◆ PASSAGE SHOWN ◆
=====

Page MenuHomePhabricator

cloudcumin not able to communicate with openstack.eqiad1.wikimediacloud.org:25000 anymore
Closed, ResolvedPublic

Description

At some point cloudcumin has stopped being able to communicate with the openstack api, I discovered this while trying cumin:

root@cloudcumin1001:~# cumin 'O{project:toolsbeta}'
Caught ConnectTimeout exception: Request to https://openstack.eqiad1.wikimediacloud.org:25000/v3/auth/tokens timed out
root@cloudcumin1001:~#

Event Timeline

@taavi mentioned that https://gerrit.wikimedia.org/r/c/operations/homer/public/+/970275 might have broken this communication, which seems likely. Short of reverting that change what's the right approach here to make sure cloudcumin can talk to the openstack api? cc @ayounsi @cmooney

Since that firewall change is "correct" in terms of the administrative policy we want to do, and the cloudcumin hosts live in Ganeti where we don't have the cloud-private networks available, the best fix probably is to get Cumin to talk to the OpenStack API via the general prod outbound HTTP proxies. (The other option I can think of is the cloudlb hosts making the API also available on a wikiprod-realm service address, but that seems like the exact opposite of the direction we've been recently going to.)

I agree cloudcumin talking via prod http proxy like any other client is the right fix here. @Volans what do you think of the above idea? namely get cumin O backend to talk through prod proxies to the openstack api? from a quick look to wmcs-cookbooks spicerack shouldn't be affected in the sense that openstack interaction happens through CLI anyways and thus works

Conceptually that could work for me, but I fear that we might need to patch cumin for that. Given that keystoneauth1 uses python's requests library AFAIK, we could just set in cumin's config the environmental variables for the proxy, but then it will be used for all request's based backends, like PuppetDB.

=====

◆ ROWS ◆
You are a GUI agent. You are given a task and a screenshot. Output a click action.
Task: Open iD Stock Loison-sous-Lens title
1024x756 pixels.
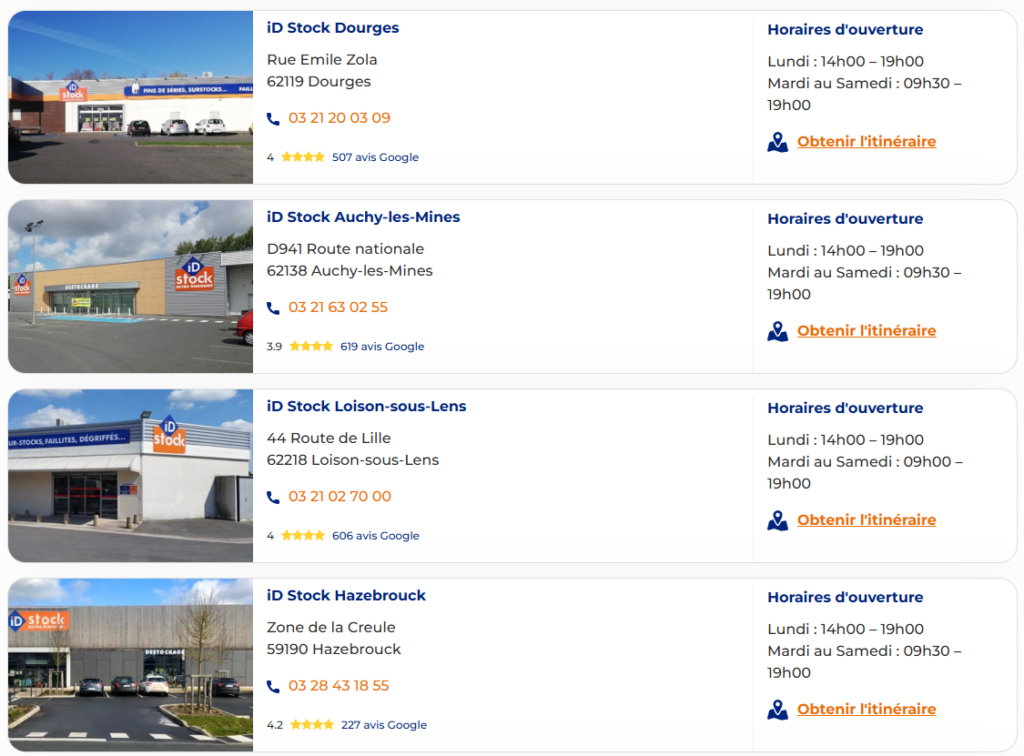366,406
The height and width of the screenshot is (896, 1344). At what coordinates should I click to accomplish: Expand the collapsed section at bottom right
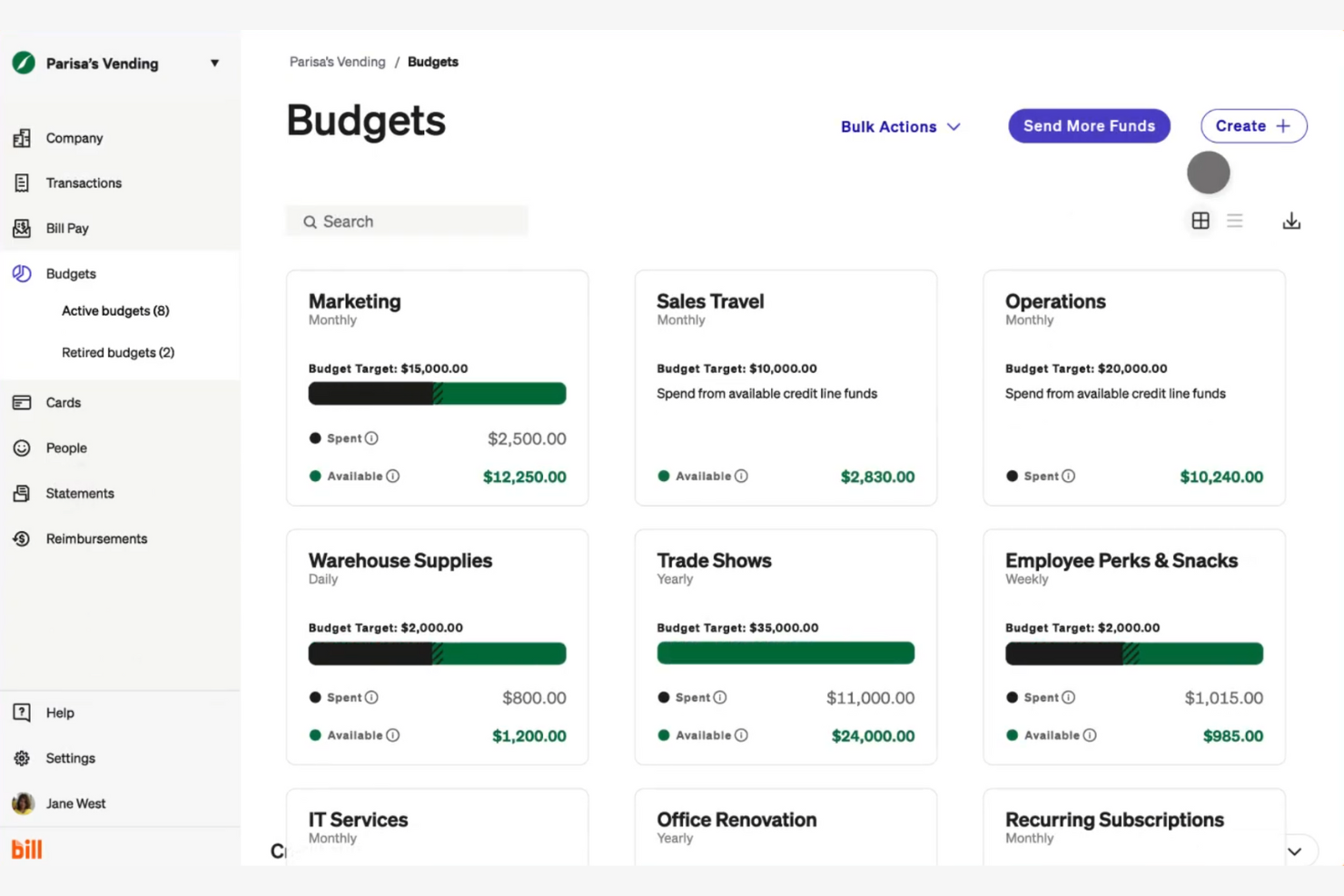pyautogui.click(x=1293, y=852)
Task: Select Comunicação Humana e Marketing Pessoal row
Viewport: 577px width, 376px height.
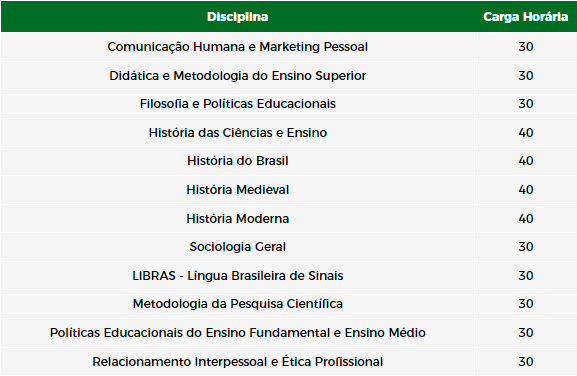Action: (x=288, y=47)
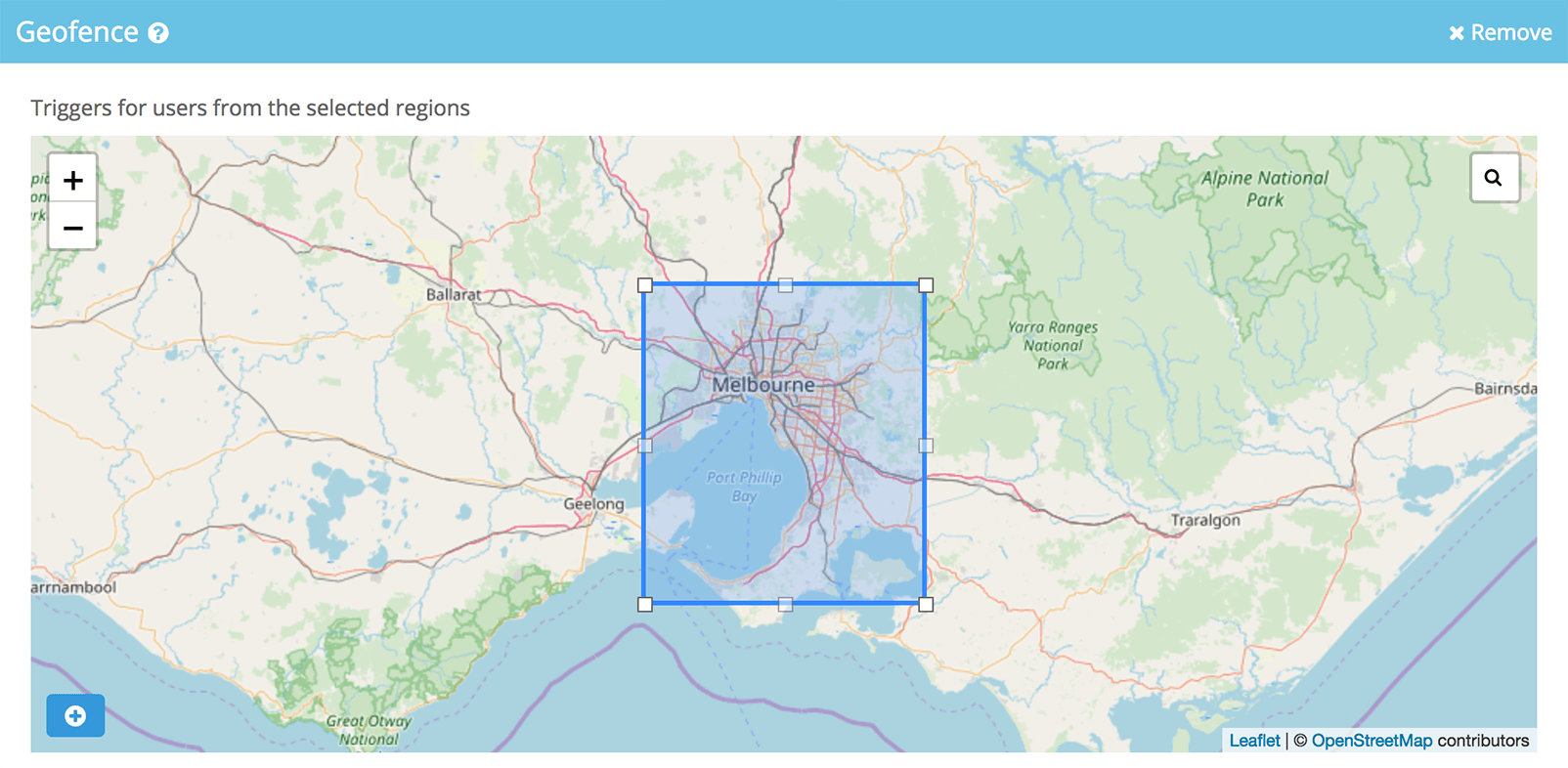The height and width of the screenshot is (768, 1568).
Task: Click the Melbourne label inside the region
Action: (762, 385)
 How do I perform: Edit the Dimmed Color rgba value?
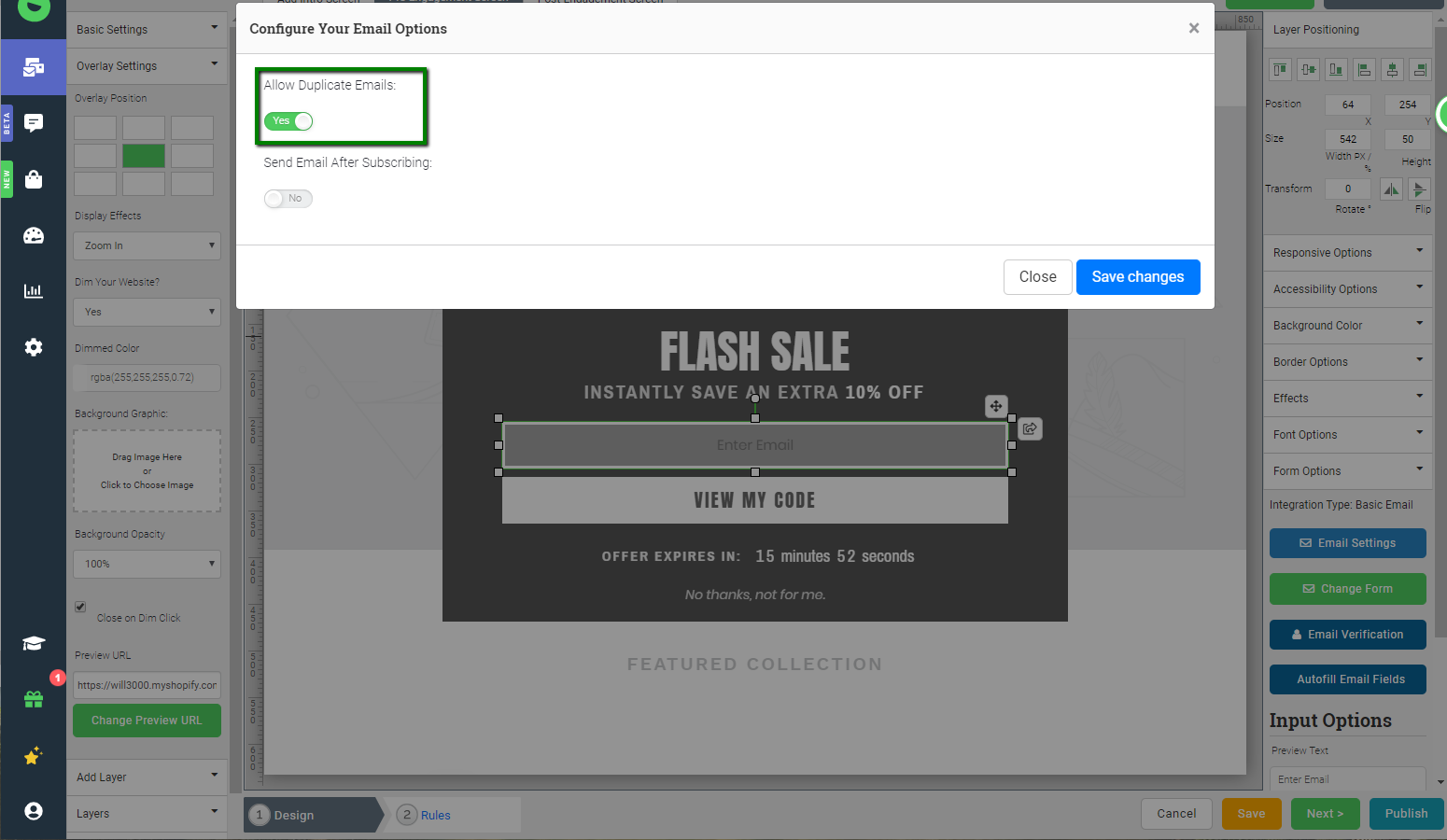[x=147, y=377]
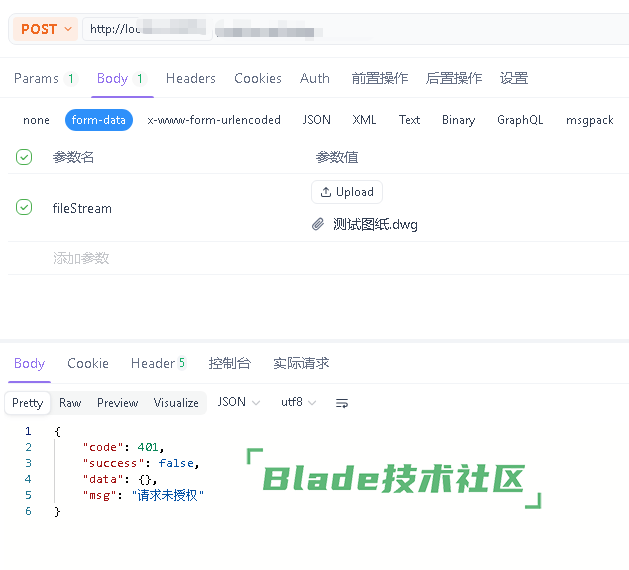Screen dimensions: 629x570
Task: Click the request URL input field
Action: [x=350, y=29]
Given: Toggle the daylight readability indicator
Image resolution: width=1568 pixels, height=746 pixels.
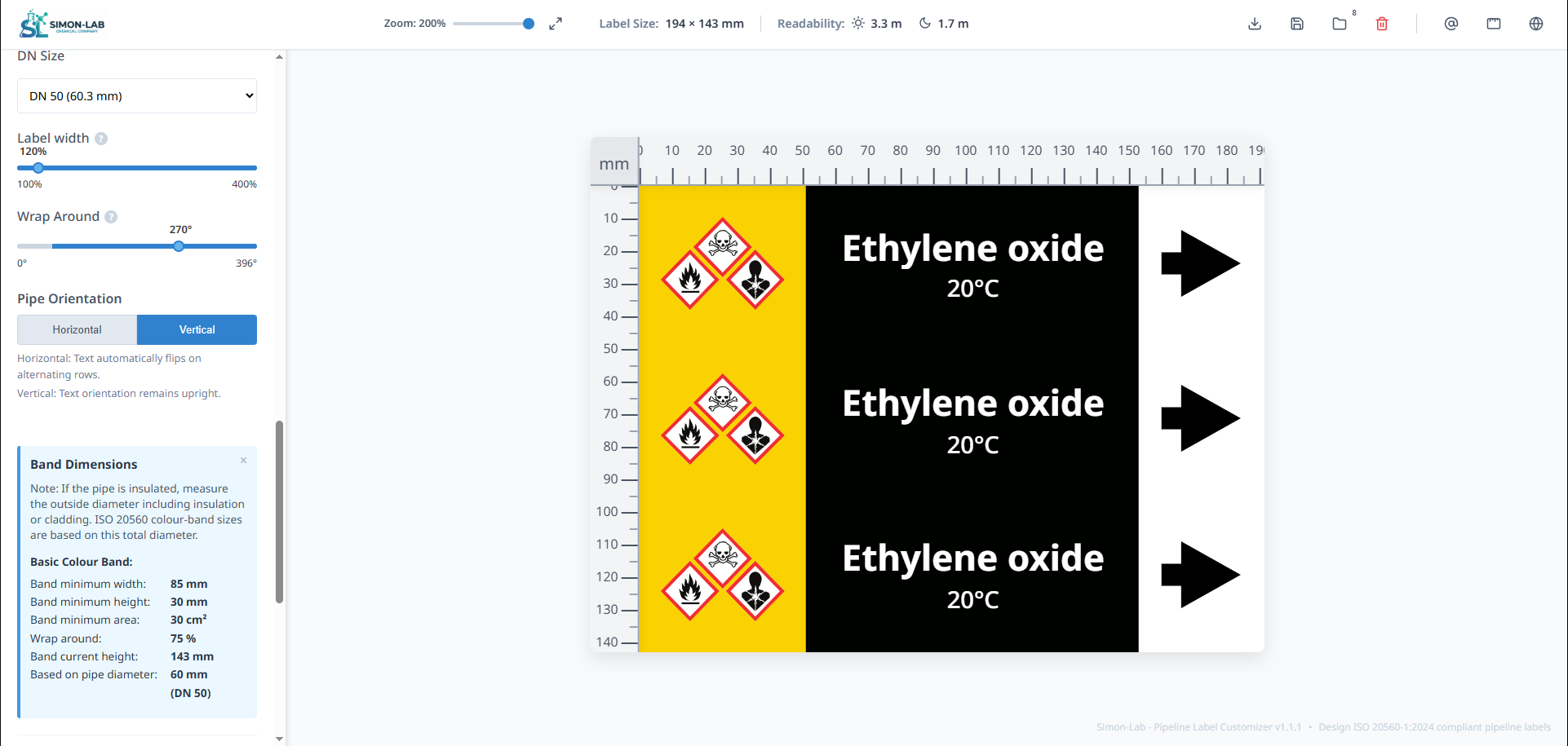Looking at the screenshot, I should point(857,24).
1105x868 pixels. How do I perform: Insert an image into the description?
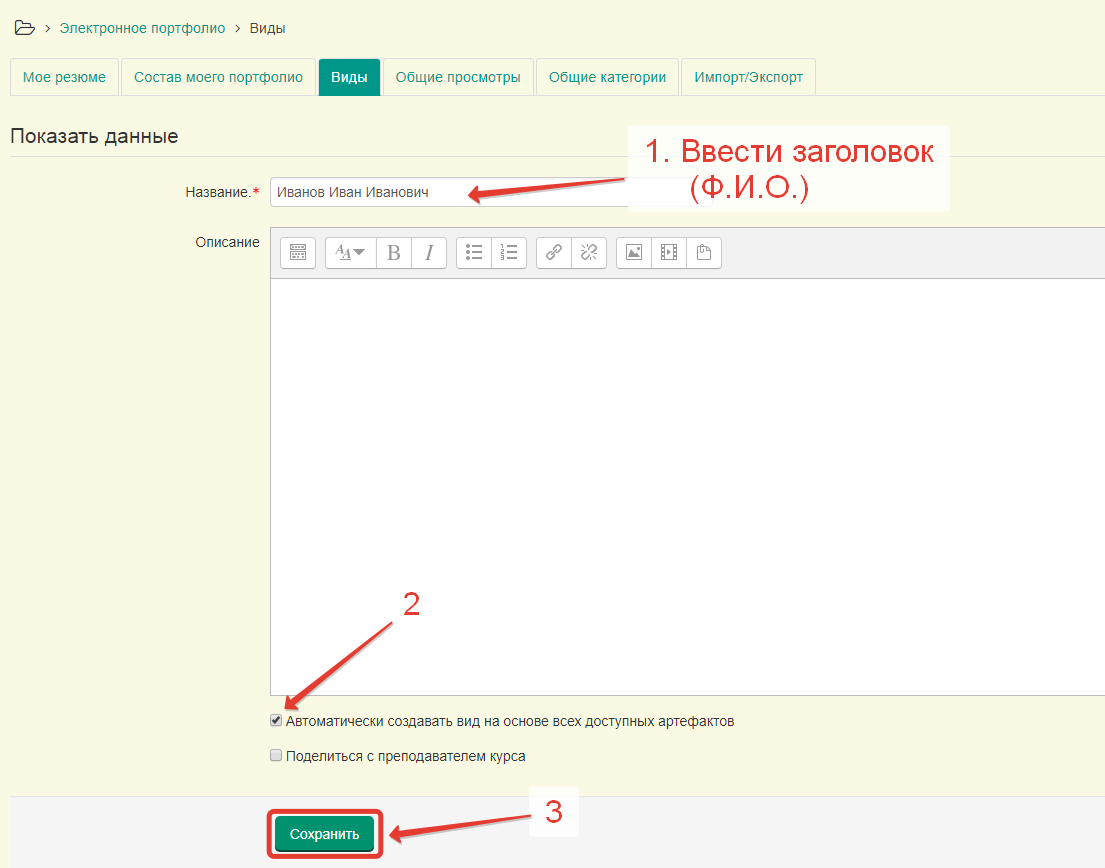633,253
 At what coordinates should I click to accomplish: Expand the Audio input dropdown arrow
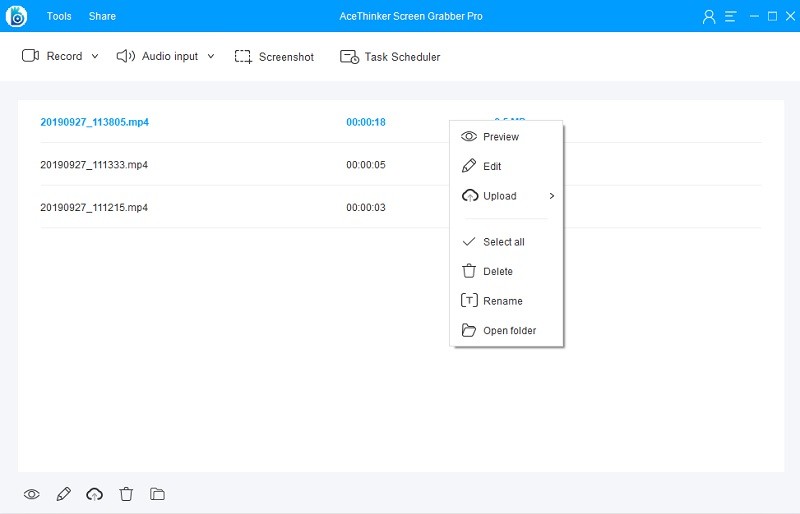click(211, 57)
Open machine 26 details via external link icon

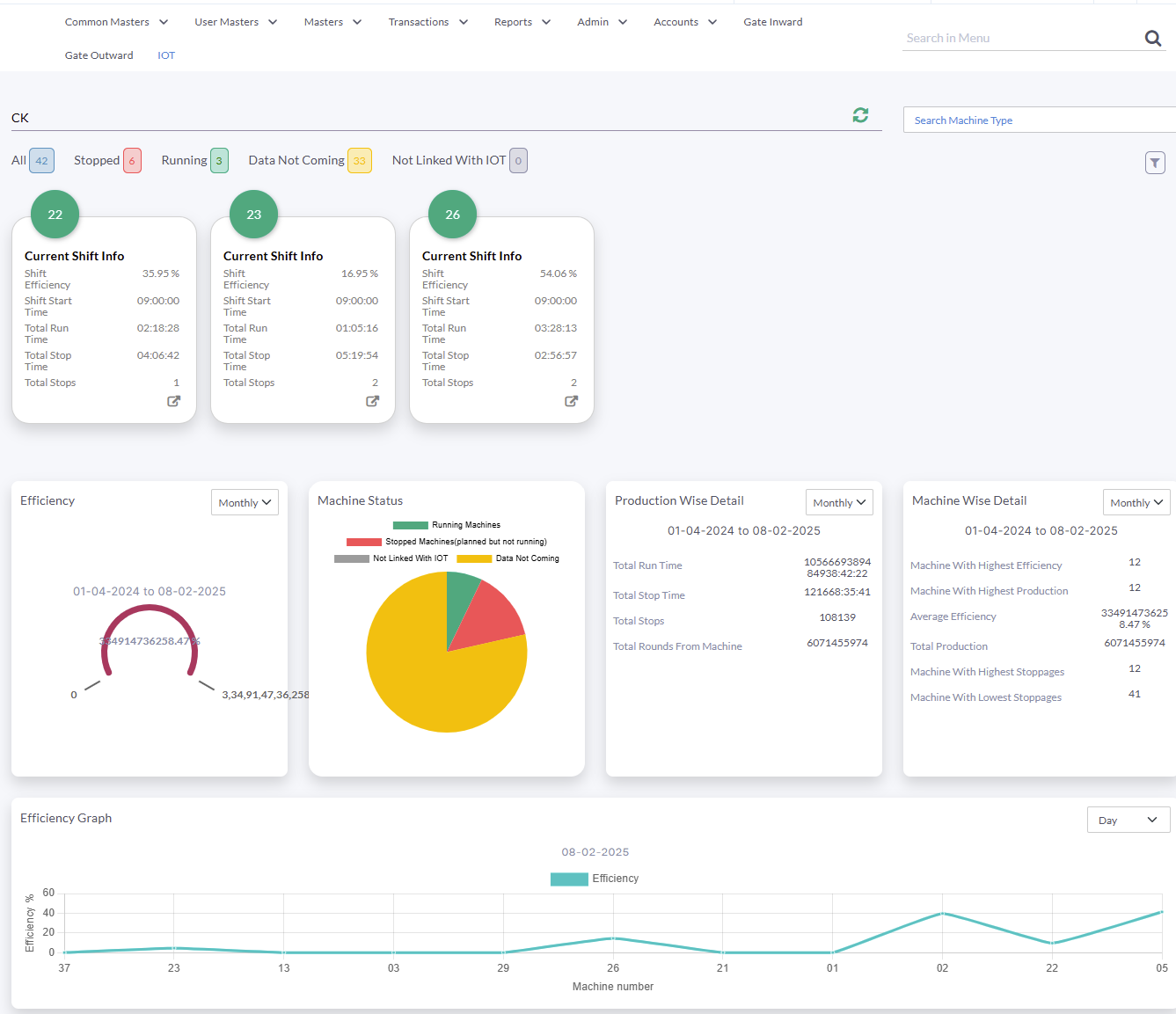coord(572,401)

=====

◆ WHAT YOU WILL DO ◆
1. From the cloudcumin thread, extract the passage starting with "Conceptually that could" and going on through "backends, like PuppetDB.".
2. Multiply every coordinate in the answers by 0.2 and round to whole numbers, with halves rounding up. Rewrite the listing lines starting with the line with "1105x868 pixels. How" and going on through the last line of the listing, including the requests, and give only those lines without the pictures.

◆ SOLUTIONS TO THE EXERCISE ◆
1.
Conceptually that could work for me, but I fear that we might need to patch cumin for that. Given that keystoneauth1 uses python's requests library AFAIK, we could just set in cumin's config the environmental variables for the proxy, but then it will be used for all request's based backends, like PuppetDB.

2.
1105x868 pixels. How do I perform: Insert an image into the description?
127,51
 At what coordinates should I click to accomplish: Expand the Audio input dropdown arrow
click(42, 11)
Open machine 26 details via external link icon

coord(114,80)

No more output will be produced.